Time’s KYLA MANDEL wrote:
When Ayisha Siddiqa talks about poetry, her face lights up. For the 24-year-old Pakistani human rights and climate defender, poetry represents hope—a way to bring humanity back into the staid, high-level conversations that increasingly occupy her time. At the annual U.N. Climate Conference in Egypt in November, she shared an original poem titled “So much about your sustainability, my people are dying” as an unvarnished rebuke of leaders’ failure to act on climate change.
Siddiqa felt the effects of this lack of action viscerally last year as she witnessed from afar the life-altering impacts of Pakistan’s floods, likely made more extreme by global warming. She channeled those feelings into poetry as a form of protest. “It’s an effort to preserve what I have left, while I still have the time, in written form,” she says. “Art makes life worth living, and in my opinion, it’s what makes humans worth the fight. Like all of the things that we leave behind, all the creations, wouldn’t it be so unfortunate if there’s nobody on the other side to witness and observe them?”

Photograph by Josefina Santos for TIME
Her mission is deeply personal. At 14, Siddiqa realized how unsafe the environment can be after witnessing the illness and death—including of her grandparents—that came from her community’s polluted river water. At 16, she experienced another awakening as she became aware of the link between human rights and climate change. Access to resources was, for some people, worth killing for, she learned. For many, demanding clean air and water meant risking their lives. Growing up in a matriarchal, tribal community in eastern Pakistan helped shape her outlook. “The wounded world is so beautiful, because she keeps producing life,” she says. “And my work is in defense of life. By default, its defense of the rights of women. Therefore, it’s also by default human rights.”
These realities and values are what motivate Siddiqa to use her voice to uplift the vulnerable and hold polluters to account. “I was raised with the idea that the earth is a living being, that she gives life to you and in return, you have a responsibility,” she says. “And I think we, collectively, have come to a point where we are ignoring the cries of earth mother.”
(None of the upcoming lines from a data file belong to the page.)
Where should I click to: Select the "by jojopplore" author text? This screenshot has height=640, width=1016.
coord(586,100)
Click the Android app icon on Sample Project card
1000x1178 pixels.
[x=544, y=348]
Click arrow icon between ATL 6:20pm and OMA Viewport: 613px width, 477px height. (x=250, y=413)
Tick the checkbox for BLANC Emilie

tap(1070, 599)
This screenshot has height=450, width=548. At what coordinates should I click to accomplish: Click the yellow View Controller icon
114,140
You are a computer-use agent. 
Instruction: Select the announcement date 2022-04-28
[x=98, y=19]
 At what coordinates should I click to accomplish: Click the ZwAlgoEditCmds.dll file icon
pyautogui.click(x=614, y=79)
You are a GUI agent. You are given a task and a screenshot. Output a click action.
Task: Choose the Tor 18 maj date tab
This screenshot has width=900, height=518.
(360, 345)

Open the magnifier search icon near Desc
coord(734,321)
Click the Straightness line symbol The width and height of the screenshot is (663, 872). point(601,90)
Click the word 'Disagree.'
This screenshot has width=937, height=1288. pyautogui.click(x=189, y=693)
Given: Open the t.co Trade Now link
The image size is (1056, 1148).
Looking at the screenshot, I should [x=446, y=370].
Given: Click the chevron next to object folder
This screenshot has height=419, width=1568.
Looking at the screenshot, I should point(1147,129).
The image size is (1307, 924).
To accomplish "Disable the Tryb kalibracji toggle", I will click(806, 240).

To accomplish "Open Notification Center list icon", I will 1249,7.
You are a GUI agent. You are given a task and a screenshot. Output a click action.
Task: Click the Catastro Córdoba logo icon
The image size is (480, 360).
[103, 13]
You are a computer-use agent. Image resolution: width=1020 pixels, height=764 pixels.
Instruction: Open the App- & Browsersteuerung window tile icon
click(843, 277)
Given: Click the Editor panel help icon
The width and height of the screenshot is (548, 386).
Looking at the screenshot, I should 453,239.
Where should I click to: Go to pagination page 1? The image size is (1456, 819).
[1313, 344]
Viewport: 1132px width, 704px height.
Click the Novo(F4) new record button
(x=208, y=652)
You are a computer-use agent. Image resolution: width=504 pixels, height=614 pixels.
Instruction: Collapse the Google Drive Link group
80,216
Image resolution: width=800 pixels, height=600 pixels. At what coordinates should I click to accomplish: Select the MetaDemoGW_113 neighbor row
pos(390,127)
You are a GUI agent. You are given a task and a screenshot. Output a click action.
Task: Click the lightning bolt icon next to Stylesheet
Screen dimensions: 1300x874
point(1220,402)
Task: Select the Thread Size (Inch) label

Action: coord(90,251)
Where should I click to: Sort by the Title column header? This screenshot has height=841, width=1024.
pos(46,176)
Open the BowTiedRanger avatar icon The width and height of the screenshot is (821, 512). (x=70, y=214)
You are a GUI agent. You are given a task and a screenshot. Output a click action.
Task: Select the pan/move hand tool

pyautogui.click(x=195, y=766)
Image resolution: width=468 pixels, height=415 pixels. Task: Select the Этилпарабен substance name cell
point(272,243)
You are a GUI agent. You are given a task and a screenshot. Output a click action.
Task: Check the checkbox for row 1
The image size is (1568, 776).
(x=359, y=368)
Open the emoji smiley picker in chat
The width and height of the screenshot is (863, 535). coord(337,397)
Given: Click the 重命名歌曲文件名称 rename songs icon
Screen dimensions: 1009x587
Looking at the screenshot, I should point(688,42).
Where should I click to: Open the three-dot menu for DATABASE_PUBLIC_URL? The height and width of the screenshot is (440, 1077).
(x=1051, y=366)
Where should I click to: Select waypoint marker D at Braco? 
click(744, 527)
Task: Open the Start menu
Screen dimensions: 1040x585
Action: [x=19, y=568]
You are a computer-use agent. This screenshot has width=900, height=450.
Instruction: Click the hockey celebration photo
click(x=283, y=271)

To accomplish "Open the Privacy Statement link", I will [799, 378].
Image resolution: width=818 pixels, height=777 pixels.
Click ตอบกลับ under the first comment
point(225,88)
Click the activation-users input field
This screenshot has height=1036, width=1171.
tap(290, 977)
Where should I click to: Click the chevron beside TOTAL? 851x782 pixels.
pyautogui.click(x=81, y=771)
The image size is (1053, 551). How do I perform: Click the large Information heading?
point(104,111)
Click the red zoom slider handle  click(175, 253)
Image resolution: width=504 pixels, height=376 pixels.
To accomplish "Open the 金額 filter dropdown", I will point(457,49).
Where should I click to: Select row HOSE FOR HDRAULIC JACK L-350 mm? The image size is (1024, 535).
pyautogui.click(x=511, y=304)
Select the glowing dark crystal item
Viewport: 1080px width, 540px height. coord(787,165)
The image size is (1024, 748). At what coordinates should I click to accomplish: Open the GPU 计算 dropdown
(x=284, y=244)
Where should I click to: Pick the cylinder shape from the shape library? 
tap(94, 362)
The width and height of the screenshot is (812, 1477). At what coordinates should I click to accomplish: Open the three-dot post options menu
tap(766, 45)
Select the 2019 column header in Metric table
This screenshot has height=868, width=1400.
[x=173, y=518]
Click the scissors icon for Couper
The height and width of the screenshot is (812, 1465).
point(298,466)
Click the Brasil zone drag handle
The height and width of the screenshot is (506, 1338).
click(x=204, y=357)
Read More: Meet 15 Women Leading the Fight Against Climate Change
In 2020, Siddiqa co-founded Polluters Out, a global youth activist coalition, and helped launch the Fossil Free University, an activism training course. Now, she’s working to help set up a youth climate justice fund to correct the imbalance of resources activists have compared to the fossil fuel industry—when it comes to climate action lobbying, the fossil fuel industry out-spends activists and the renewable energy sector by a factor of 10:1, according to a 2018 study. Siddiqa’s work with the nascent fund aims to better distribute philanthropic funding to grassroots activists around the world. And as a research fellow for the Climate Litigation Accelerator project at New York University’s Center for Human Rights and Global Justice, she’s helping to create a system of support that breaks down silos between intergovernmental leaders and local activists, as well as pushing to integrate the rights of humans and nature alike into climate law.
“This work is definitely intergenerational,” she says. “I am young now. Tomorrow, I won’t be. I absolutely love working with people younger than me to pass on this knowledge so that the chain never breaks.”